**THE REQUEST:** Copy out everything from the line containing "Screen dimensions: 1424x840" down to the line containing "click(152, 86)", both included, word for word.

**TASK MATERIAL:**

= = = =

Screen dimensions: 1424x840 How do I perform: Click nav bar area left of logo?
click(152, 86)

= = = =

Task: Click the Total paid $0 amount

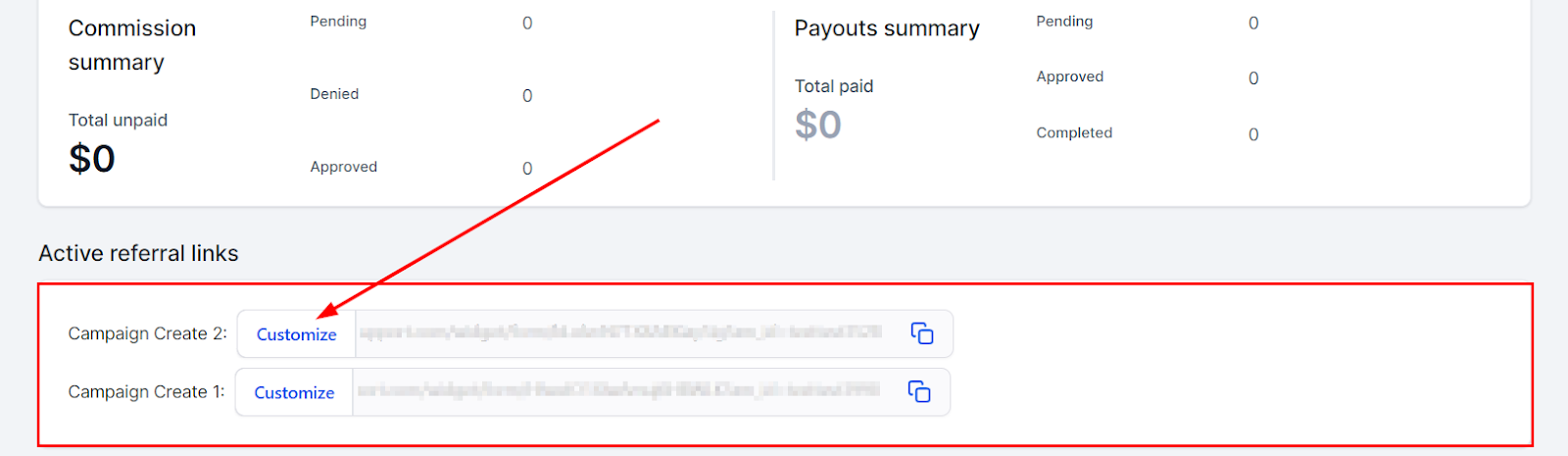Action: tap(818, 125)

= = = =

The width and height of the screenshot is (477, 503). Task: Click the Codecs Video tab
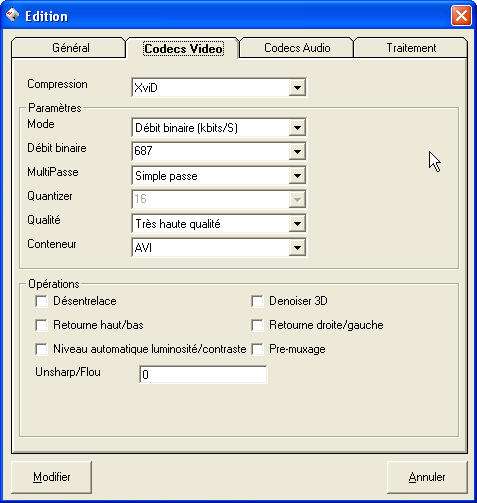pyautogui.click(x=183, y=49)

= = = =

**ANSWER IN FULL:**
Screen dimensions: 1424x840 How do I perform: Click nav bar area left of logo?
click(152, 86)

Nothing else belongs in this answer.